Signs You Have Dehydrated Skin

During summer, the last thing you may think about is dehydrated skin when you're sweating from high temperatures. But with some regions facing heat waves and extremely dry conditions, like the Southwest region of the U.S., it's more important now than ever to stay hydrated, and that includes your skin (via USA Today and NPR). According to Arizona Dermatology, dry heat can be a major factor in causing dehydrated skin by diminishing the water content in your skin. Allure cites temperature and humidity changes as major causes of dehydrated skin.

It's especially important to remember that you don't have to have dry skin to have dehydrated skin.
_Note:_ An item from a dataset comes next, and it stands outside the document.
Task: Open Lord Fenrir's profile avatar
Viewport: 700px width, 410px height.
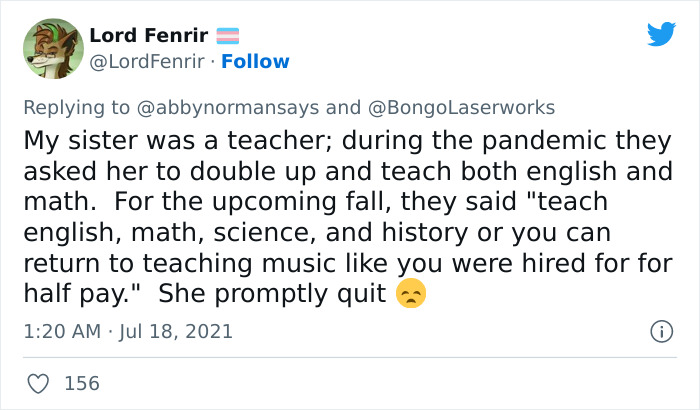Action: (52, 48)
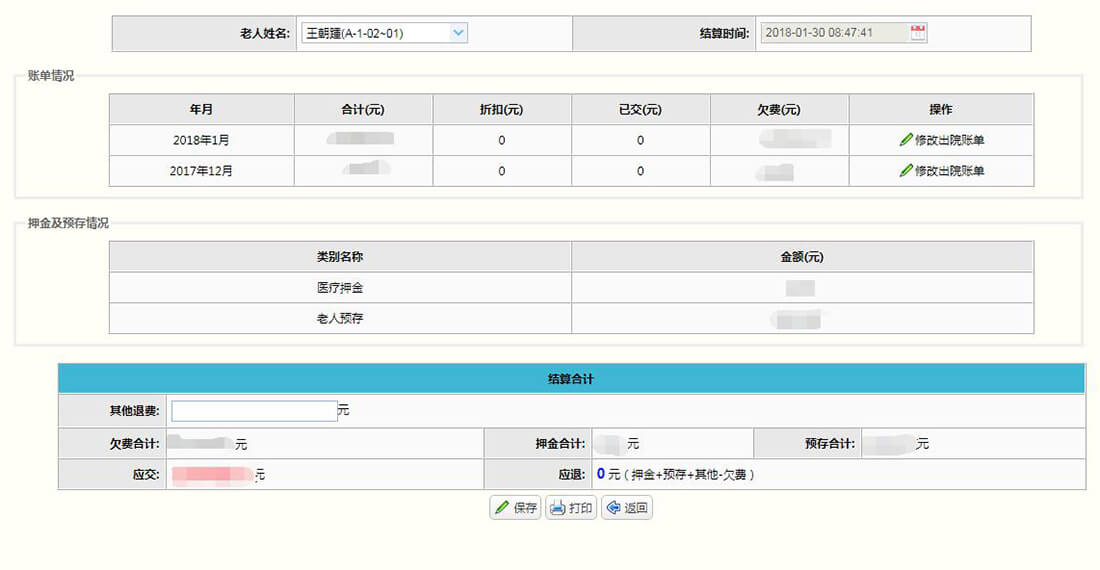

Dry skin is a skin type and is caused by a lack of sebum, or natural oils (via Healthline). Dehydrated skin is considered a skin condition, which unlike dry skin, is caused by a lack of water. So you can have oily skin, and still have dehydrated skin. According to Healthline, itchiness, dullness, dark undereye circles, sunken eyes and the appearance of fine lines are all signs of dehydrated skin.

Kate Somerville, a paramedical aesthetician who founded Kate Somerville Skincare, told Allure, "Common signs of dehydrated skin include redness, lots of congestion, and inflammation." Dehydrated skin most often occurs in the winter because the cold, dry air can cause cracked skin, tightened pores and reduced sebum production. But, there are other significant contributing factors that can also cause dehydrated skin any time of the year, like the environment and lifestyle choices.

Key lifestyle changes can treat dehydrated skin

A simple test to help determine if you have dehydrated skin is to gently pinch the skin in your cheek area (via Healthline). Skin that wrinkles or doesn't bounce back after releasing your skin could be signs of skin dehydration. If you're still unsure whether you have dehydrated skin, you can always consult with a dermatologist. Luckily, dehydrated skin is easily treatable through lifestyle changes. The best way to treat dehydrated skin is to start drinking more water per day — try eight glasses of water a day. Another way to increase your hydration is to eat fruits and vegetables with high water content like celery and watermelon. "When hydrated, our skin cells swell, and this can be a great thing. It minimizes the appearance of fine lines and wrinkles, and generally makes us look less tired," dermatologist Ross C. Radusky told Allure.

It helps to cut down on alcohol, caffeinated beverages and to abstain from smoking (via Healthline). Other things that can help you tackle dehydrated skin include regular exercise, sleep, and eating more plant-based food. It's also important to drink water at least every 20 minutes during a workout and to drink plenty of water after a workout. Francesca Fusco, assistant clinical professor of dermatology at Mount Sinai's Icahn School of Medicine, told Allure, "Consider putting a humidifier in your office or home to keep the air adequately humid so your skin doesn't release moisture to the air."

Skincare ingredients that can help treat dehydrated skin

Healthline also recommends putting a refreshing facial mist in your handbag to use every few hours. Allure recommends the Herbivore Botanicals Rose Hibiscus Coconut Water Hydrating face mist, while Healthline suggests a DIY fix — filling a spray bottle with rosewater. Two main hydrating staples to include in your skincare routine are hyaluronic acid, which is a humectant, and ceramide, which helps strengthen the skin barrier (via Healthline). Humectants help draw moisture to the skin from the environment, and strengthening the skin barrier can help seal in hydration.

Other ingredients to be on the look for in your skincare products include lactic acid, citric acid, snail mucin, honey, aloe and glycerin. Radusky told Allure that he recommends layering a serum with hyaluronic acid first and then a thicker moisturizer. He also recommends products with avocado peptides, as they can also increase production of hyaluronic acid in the skin. Allure also suggests applying a moisturizing mask once a week for a deep, hydrating treatment.